В то же время Э. Фромм предлагает и своё собственное представление о смысло-жизненных ценностях: “душевное здоровье не может быть отделено от основной человеческой проблемы - достижения целей человеческой жизни: независимости, цельности и способности любить” (1). Даже не пускаясь в дискуссию насчёт правильности отобранных Фроммом составляющих цели человеческой жизни, стоит отметить, что речь в данном случае может идти только о необходимых составляющих полноценного существования человеческой личности, но не о цели или смысле жизни.
Тем не менее, поскольку Э. Фромм убеждён в правильности своих выводов, перед ним, естественно, встаёт вопрос: почему же человек далеко не всегда стремится к достижению цели своей жизни? И Фромм находит два основных объяснения этому факту. Во-первых, “эти идеи на самом деле не затрагивают всей натуры… в силу особенностей социального характера, такие идеи остаются лишь набором осознанных принципов, но в критический момент люди оказываются неспособны действовать в соответствии со своими принципами”.
То есть все беды человечества (в том числе и не умение следовать правильным философским построениям) обусловлены тем, что “социальный характер - это результат динамической адаптации человеческой природы к общественному строю. Изменение социальных условий приводит к изменению социального характера, т.е. к появлению новых потребностей и тревог. Эти новые потребности порождают новые идеи, в то же время, подготавливая людей к их восприятию. Новые идеи в свою очередь укрепляют и усиливают новый социальный характер и направляют человеческую деятельность в новое русло” (27).
В конечном итоге подобный ответ невольно приводит к мысли о том, что в принципе единого смысла жизни нет и быть не может, поскольку он зависит от конкретных социальных условий каждого общества.
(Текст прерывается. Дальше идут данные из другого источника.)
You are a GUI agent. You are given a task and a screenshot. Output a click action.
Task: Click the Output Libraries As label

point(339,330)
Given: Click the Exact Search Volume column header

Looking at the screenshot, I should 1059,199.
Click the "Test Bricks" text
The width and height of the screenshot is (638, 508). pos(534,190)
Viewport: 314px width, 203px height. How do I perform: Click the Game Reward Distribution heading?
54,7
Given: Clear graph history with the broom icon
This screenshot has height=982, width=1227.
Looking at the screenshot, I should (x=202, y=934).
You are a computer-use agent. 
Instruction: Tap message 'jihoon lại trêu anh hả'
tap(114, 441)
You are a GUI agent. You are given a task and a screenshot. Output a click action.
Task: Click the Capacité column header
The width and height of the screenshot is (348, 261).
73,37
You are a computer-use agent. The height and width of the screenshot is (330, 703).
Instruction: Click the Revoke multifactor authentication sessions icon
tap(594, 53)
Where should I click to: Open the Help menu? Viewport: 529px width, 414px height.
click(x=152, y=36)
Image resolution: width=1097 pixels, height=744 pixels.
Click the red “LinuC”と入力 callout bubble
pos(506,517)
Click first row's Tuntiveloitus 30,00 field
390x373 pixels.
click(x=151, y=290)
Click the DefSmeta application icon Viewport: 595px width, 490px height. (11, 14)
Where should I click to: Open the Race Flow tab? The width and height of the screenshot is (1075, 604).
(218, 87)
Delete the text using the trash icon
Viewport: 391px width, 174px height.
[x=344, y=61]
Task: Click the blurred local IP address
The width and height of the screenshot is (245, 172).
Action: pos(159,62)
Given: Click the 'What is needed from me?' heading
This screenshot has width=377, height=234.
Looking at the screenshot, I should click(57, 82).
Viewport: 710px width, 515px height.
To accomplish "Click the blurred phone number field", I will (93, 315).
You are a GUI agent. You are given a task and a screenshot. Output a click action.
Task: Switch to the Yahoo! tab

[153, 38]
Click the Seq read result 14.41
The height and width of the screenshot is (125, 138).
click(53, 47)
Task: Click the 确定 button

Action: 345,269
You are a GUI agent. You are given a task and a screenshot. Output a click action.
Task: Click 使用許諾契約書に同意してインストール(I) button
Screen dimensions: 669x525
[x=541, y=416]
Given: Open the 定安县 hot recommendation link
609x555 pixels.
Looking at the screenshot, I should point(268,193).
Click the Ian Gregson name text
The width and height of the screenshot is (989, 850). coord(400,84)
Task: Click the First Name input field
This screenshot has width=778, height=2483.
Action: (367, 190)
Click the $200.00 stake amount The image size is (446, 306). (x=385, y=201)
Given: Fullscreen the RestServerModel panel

А вот второй вариант объяснения причины отсутствия у человека желания искать смысл жизни, основываясь на социальных представлениях современного для него общества, заслуживает особого интереса. Не отрицая своей идеи о значимости социальных условий в формировании человеческих ценностей, Фромм вынужден признать, что “существуют неизменные законы, присущие человеческой природе и человеческому поведению и действующие в любой культуре”, которые “нельзя приступить, не нанеся серьёзного вреда личности” (1), и что “социальный характер… не является результатом пассивного приспособления к социальным условиям; социальный характер - это результат динамической адаптации на основе неотъемлемых свойств человеческой природы, заложенных биологически либо возникших в ходе истории” (28).
Принципиальной ошибкой в этом высказывании является уравнивание в силе воздействия на человека биологических и социальных законов, не подтверждаемое конкретными научными исследованиями, в первую очередь в области биологических наук.
Подобное псевдо решение вопроса вообще-то очень типично для философской науки: вместо привлечения специалистов в той или иной области, на худой конец углубления собственных естественно научных знаний - стандартные попытки умозрительного решения проблем с опорой только на имеющиеся собственные знания и способности.
С нашей точки зрения попытка принципиального решения основного вопроса философии невозможна без использования современных представлений о биологии животного мира, неотъемлемой частью которого является и сам человек. “Путь к будущему лежит в понимании нашей биологической природы, в признании её ограниченности, её потенциальных возможностей и в использовании этой природы для возвращения к ней - создание лучшего мира - морально лучшего мира для всех” (29).
В следующих главах мы попытаемся доказать роль влияния общебиологических законов на судьбы государств и народов, а также обязательность их учёта в решении вопроса о смысле жизни человека и государства.
Литература:
— Фромм. Психоанализ и религия.
— Кассирер Э.. “Опыт о человеке. Введение в философию человеческой культуры. // Проблема человека в западной философии. М. 1988.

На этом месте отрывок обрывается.